● Exercise brief
In the entries below, find the line with "Given: Click the phone" and the line with "Task: Click the ring load value 14.2". Reproduce those two lines and every line between them exactly, and nothing more.

● Extracted entries
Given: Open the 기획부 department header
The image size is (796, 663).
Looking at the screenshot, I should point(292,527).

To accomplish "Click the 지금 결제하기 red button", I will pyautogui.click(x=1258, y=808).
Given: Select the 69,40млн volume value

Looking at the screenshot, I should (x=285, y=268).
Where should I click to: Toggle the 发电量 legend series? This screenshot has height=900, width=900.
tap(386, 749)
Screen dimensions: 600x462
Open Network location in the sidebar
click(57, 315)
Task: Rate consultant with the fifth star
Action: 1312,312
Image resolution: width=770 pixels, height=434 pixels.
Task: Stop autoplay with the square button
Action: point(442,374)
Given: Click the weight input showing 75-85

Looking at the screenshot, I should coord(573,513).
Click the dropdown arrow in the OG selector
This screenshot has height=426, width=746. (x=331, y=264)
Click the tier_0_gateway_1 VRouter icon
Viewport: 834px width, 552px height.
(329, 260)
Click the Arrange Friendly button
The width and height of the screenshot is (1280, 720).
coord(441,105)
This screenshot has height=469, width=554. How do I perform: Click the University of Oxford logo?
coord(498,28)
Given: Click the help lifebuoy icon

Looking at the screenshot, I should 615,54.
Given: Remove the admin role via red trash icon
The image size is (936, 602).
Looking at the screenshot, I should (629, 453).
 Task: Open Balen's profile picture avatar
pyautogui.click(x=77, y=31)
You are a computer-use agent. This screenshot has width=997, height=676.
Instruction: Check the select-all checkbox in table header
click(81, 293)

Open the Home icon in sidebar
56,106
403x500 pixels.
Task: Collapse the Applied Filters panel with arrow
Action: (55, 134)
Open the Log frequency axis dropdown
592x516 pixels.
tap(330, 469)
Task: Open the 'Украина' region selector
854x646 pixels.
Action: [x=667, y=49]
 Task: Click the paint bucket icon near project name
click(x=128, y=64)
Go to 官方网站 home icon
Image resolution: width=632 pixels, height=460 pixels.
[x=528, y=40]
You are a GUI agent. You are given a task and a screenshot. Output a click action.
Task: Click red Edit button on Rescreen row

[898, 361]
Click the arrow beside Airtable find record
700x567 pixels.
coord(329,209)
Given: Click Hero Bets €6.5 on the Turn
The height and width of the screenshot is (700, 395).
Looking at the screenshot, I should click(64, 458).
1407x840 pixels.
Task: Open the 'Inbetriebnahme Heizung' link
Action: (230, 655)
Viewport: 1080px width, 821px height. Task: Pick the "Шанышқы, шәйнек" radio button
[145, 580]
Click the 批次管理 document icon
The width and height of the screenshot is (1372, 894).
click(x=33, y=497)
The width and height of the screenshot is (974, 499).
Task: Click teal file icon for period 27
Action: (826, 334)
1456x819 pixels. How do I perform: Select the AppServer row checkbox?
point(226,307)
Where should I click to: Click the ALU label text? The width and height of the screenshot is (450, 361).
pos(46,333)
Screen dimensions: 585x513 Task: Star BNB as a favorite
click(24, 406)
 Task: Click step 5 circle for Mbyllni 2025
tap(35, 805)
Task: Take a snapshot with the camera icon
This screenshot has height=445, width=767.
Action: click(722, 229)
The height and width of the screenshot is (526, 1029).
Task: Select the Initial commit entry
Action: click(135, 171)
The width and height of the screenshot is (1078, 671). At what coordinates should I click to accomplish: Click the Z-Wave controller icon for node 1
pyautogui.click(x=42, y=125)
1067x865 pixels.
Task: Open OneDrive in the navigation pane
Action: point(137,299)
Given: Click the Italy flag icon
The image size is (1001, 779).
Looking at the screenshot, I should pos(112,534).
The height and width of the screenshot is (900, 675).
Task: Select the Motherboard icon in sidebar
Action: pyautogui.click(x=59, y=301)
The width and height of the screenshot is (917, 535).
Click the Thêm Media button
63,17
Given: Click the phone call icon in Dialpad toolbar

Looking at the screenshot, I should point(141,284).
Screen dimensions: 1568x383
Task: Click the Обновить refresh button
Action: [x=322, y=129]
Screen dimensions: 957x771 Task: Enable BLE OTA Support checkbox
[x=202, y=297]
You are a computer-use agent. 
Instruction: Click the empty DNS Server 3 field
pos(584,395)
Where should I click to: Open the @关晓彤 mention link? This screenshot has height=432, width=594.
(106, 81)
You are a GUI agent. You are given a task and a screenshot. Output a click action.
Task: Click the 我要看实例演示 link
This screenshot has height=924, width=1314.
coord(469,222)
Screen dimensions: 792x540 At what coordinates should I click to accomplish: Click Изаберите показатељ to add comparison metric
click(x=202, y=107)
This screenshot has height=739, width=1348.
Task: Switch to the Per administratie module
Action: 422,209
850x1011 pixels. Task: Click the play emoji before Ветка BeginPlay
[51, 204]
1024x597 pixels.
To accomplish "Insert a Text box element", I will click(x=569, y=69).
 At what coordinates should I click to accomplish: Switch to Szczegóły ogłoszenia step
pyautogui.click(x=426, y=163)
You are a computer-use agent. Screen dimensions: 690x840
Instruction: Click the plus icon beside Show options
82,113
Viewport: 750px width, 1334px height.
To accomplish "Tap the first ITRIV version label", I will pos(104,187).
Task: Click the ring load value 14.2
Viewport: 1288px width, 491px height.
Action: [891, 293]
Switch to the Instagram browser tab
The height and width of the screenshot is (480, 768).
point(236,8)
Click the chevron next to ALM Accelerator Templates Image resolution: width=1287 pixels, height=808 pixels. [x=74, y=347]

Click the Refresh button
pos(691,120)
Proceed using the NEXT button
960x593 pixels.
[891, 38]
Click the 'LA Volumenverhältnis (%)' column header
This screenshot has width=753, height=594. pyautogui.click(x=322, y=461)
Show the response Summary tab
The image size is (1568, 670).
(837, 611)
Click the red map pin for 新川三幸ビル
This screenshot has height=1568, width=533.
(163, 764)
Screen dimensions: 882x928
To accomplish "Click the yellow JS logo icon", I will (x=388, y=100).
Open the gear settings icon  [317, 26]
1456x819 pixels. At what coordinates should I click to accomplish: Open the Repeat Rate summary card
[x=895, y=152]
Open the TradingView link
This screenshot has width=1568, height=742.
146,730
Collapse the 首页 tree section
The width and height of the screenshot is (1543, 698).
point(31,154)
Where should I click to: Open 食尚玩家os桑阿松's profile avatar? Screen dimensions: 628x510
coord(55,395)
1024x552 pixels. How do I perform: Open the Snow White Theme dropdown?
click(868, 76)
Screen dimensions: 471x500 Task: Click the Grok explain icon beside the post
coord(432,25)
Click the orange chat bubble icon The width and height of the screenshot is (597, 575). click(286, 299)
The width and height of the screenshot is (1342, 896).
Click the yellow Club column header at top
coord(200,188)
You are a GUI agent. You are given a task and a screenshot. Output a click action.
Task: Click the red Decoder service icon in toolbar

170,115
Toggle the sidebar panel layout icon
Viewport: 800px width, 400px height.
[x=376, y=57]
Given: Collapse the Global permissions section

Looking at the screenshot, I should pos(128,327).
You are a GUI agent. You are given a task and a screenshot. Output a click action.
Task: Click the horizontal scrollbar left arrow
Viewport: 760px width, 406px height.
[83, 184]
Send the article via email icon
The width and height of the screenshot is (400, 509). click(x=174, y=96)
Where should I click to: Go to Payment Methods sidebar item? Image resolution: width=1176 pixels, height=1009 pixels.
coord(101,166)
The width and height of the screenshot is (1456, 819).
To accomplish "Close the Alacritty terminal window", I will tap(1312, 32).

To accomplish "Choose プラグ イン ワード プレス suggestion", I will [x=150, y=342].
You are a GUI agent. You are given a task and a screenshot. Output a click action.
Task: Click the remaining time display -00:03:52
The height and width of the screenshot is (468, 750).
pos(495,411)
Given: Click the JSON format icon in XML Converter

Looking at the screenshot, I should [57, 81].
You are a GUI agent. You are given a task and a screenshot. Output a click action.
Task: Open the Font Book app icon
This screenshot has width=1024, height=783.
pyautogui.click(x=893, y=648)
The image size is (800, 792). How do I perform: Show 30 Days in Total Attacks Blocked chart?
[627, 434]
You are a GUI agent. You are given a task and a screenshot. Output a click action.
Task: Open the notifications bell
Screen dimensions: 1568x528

● Answer space
Given: Click the phone call icon in Dialpad toolbar

Looking at the screenshot, I should point(141,284).
Screen dimensions: 1568x383
Task: Click the Обновить refresh button
Action: [x=322, y=129]
Screen dimensions: 957x771 Task: Enable BLE OTA Support checkbox
[x=202, y=297]
You are a computer-use agent. 
Instruction: Click the empty DNS Server 3 field
pos(584,395)
Where should I click to: Open the @关晓彤 mention link? This screenshot has height=432, width=594.
(106, 81)
You are a GUI agent. You are given a task and a screenshot. Output a click action.
Task: Click the 我要看实例演示 link
This screenshot has height=924, width=1314.
coord(469,222)
Screen dimensions: 792x540 At what coordinates should I click to accomplish: Click Изаберите показатељ to add comparison metric
click(x=202, y=107)
This screenshot has height=739, width=1348.
Task: Switch to the Per administratie module
Action: 422,209
850x1011 pixels. Task: Click the play emoji before Ветка BeginPlay
[51, 204]
1024x597 pixels.
To accomplish "Insert a Text box element", I will click(x=569, y=69).
 At what coordinates should I click to accomplish: Switch to Szczegóły ogłoszenia step
pyautogui.click(x=426, y=163)
You are a computer-use agent. Screen dimensions: 690x840
Instruction: Click the plus icon beside Show options
82,113
Viewport: 750px width, 1334px height.
To accomplish "Tap the first ITRIV version label", I will pos(104,187).
Task: Click the ring load value 14.2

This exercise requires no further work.